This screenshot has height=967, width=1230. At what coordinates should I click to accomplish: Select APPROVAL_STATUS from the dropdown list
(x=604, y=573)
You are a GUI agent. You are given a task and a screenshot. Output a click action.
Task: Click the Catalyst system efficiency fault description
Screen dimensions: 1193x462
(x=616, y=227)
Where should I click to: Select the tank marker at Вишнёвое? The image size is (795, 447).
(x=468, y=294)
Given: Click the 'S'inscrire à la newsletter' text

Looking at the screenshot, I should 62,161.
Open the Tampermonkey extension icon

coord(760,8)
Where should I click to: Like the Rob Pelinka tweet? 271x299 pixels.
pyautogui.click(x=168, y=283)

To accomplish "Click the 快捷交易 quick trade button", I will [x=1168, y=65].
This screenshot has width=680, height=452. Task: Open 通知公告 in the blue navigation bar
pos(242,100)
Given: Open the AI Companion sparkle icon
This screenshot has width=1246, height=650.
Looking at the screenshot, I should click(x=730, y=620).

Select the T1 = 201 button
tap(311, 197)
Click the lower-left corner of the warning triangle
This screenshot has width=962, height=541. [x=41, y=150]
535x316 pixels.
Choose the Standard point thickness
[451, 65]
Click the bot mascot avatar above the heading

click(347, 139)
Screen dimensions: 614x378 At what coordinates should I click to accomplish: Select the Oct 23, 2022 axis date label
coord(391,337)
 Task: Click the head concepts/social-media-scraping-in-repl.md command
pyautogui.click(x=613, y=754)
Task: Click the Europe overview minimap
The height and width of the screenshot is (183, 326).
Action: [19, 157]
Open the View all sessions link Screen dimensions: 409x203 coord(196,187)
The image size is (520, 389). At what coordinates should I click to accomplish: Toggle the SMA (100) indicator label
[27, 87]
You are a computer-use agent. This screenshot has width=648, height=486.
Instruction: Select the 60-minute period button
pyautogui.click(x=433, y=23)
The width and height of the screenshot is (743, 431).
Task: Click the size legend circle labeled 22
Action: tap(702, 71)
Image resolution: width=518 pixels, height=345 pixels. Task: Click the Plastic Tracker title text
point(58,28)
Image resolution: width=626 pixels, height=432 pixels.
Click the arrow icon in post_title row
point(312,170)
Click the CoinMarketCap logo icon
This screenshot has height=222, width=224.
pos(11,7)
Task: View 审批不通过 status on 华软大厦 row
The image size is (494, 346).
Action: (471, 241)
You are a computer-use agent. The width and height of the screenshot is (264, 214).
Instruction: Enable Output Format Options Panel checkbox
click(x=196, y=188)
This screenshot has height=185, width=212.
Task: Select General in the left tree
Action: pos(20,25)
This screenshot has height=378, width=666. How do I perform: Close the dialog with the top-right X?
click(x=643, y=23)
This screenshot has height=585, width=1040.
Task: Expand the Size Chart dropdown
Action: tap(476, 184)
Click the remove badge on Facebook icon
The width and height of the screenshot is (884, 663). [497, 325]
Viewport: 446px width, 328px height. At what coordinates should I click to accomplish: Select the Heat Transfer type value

--*--

[YOUR ASSIGNMENT]: Lines that contain "agent" are to be copied from the records above.

[SOLUTION TO THIS TASK]:
You are a GUI agent. You are given a task and a screenshot. Output a click action.
You are a computer-use agent. This screenshot has width=648, height=486.
You are a computer-use agent. The width and height of the screenshot is (264, 214).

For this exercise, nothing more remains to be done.